A peu près, tout ce que nous disions alors, sous forme journalistique,
se trouve développé et explicité dans le dernier
ouvrage d'Emile Shoufani (1).
J'écris ce compte-rendu à la veille des élections
législatives israéliennes qui vont reconduire Ariel Sharon
au pouvoir, alors que celui-ci vient de prendre l'initiative de la première
incursion réelle des chars et des hélicoptères
israéliens au centre de Gaza.
L'analyse d'Emile Shoufani de la situation politique, économique
et militaire au Proche Orient ne manque pas de pertinence. Nous ne pouvons
que vous la recommander. Il s'agit ici de la trahison d'Ehoud Barak
à la cause travailliste, de sa volonté de brader le climat
indispensable à toute possibilité d'établir un
accord de paix (p. 20, 21 et 143) et du désenchantement qu'il
a suscité chez les arabes israéliens (p. 137 à
139) ; de l'habileté ou de la roublardise de Yasser Arafat qui
tenait un langage double, selon qu'il s'exprimait en anglais pour les
israéliens ou en arabe pour les palestiniens, qui éludait
la question cruciale de l'éventuel retour des réfugiés
palestiniens chez eux, qui était incapable ou peu enclin à
doter le nouvel état palestinien de structures juridiques et
d'institutions claires (p. 22 à 25) ; des raisons qui ont suscité
la deuxième Intifada : l'assassinat de Yitzhak Rabin qui enterrait
les accords d'Oslo, et la venue volontairement provocatrice d'Ariel
Sharon sur l'esplanade des Mosquées qui transformait le conflit
politique en conflit religieux (p. 27, 28 et 92) ; de la volonté
d'Ariel Sharon de s'imposer en créant pour tous un climat de
peur (p. 39) ; du développement de la vocation de martyre chez
les enfants palestiniens (p. 73 à 77) ; de la duplicité
de tous les gouvernements israéliens qui n'ont jamais eu le courage
d'avoir sur le terrain la politique qu'ils déclaraient.

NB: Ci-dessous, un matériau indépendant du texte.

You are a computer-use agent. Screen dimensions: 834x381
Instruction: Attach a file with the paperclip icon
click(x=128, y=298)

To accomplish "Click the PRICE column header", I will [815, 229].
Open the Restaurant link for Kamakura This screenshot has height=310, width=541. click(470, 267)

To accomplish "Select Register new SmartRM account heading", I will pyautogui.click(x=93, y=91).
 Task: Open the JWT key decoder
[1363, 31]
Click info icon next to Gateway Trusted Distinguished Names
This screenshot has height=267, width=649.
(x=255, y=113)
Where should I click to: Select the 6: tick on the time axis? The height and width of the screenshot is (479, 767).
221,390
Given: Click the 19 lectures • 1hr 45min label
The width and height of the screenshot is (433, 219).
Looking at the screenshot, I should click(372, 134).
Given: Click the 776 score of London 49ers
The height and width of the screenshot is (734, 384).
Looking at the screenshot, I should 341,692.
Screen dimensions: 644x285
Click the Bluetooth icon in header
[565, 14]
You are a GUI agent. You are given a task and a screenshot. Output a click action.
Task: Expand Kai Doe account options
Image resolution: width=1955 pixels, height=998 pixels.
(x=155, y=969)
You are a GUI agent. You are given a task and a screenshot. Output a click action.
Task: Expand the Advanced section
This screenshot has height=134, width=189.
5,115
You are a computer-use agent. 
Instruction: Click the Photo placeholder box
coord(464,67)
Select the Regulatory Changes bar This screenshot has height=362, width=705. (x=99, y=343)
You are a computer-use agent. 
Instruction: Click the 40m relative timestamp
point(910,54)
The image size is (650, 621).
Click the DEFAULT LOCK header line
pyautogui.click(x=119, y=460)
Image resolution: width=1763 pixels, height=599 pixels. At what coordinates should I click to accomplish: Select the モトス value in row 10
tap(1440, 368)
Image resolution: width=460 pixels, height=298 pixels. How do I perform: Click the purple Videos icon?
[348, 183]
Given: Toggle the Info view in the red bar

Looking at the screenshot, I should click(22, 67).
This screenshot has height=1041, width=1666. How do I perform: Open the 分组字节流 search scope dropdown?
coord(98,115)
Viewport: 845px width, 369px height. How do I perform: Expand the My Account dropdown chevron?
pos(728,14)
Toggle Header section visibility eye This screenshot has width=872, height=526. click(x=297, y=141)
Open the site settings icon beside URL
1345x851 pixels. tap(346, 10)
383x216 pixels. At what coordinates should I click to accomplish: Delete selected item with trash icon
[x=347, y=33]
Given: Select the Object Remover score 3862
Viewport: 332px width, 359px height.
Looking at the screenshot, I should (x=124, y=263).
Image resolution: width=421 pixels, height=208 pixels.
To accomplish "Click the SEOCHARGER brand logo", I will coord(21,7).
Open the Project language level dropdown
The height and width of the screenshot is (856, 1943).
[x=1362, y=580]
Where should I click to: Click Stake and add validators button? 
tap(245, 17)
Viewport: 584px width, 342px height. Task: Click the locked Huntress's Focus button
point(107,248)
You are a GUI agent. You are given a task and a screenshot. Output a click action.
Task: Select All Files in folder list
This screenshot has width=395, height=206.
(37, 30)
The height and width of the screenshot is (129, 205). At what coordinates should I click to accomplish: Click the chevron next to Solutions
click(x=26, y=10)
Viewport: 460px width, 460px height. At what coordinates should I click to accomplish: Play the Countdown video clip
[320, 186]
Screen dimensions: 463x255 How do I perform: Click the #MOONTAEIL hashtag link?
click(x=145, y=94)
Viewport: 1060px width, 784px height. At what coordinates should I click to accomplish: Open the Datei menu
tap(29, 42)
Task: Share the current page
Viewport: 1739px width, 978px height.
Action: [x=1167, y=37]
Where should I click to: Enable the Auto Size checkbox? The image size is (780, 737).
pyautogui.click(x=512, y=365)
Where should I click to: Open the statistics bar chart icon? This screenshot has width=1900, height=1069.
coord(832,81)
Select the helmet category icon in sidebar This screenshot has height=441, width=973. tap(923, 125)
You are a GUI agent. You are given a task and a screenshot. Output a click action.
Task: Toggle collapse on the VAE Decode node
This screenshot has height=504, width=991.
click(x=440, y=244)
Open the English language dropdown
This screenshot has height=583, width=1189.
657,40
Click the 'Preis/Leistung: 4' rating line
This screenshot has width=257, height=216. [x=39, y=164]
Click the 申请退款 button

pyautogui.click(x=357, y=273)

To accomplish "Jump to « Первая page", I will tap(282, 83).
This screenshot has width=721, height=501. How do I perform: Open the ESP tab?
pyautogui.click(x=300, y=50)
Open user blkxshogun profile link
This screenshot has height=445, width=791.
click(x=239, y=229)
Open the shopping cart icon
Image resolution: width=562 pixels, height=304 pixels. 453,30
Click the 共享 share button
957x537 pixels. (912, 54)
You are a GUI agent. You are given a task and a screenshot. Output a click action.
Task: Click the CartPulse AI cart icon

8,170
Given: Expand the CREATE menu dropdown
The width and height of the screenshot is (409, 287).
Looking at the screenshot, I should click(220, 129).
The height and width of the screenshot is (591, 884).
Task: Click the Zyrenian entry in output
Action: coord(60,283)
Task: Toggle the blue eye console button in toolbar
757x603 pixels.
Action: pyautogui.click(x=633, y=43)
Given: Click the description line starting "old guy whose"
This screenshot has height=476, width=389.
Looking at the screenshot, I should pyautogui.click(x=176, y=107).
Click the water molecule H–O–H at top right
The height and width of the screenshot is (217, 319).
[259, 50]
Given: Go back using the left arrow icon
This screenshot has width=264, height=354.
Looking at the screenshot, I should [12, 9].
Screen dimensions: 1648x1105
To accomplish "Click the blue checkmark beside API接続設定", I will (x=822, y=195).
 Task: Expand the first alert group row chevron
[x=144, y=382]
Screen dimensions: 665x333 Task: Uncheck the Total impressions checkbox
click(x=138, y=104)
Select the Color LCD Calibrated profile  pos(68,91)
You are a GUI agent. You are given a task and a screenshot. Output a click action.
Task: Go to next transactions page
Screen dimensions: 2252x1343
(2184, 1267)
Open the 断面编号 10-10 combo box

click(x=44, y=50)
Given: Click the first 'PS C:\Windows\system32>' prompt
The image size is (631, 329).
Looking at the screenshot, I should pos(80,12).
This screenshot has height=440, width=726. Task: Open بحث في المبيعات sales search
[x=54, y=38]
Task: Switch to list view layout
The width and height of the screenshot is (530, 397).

A propos de la situation nouvellement créée, Emile Shoufani
dénonce le discours pervers qui voudrait séparer le problème
de la sécurité des personnes de celui de la paix :
Le problème primordial n'était plus le statut du futur
Etat palestinien, de Jérusalem-Est, etc... mais, dans la conscience
israélienne, se réveillait l'obsession de la sécurité
au quotidien... Une véritable panique s'est emparé des
israéliens... Le malheur c'est que Sharon s'est saisi de cette
situation pour délégitimer tout de suite son vieil ennemi
Arafat, pour construire un discours dans lequel la sécurité
et la paix étaient dissociés - comme si l'une ne dépendait
pas de l'autre - et surtout pour commencer à assimiler la sécurité
à l'extension du territoire d'Israël (p. 163 et 164).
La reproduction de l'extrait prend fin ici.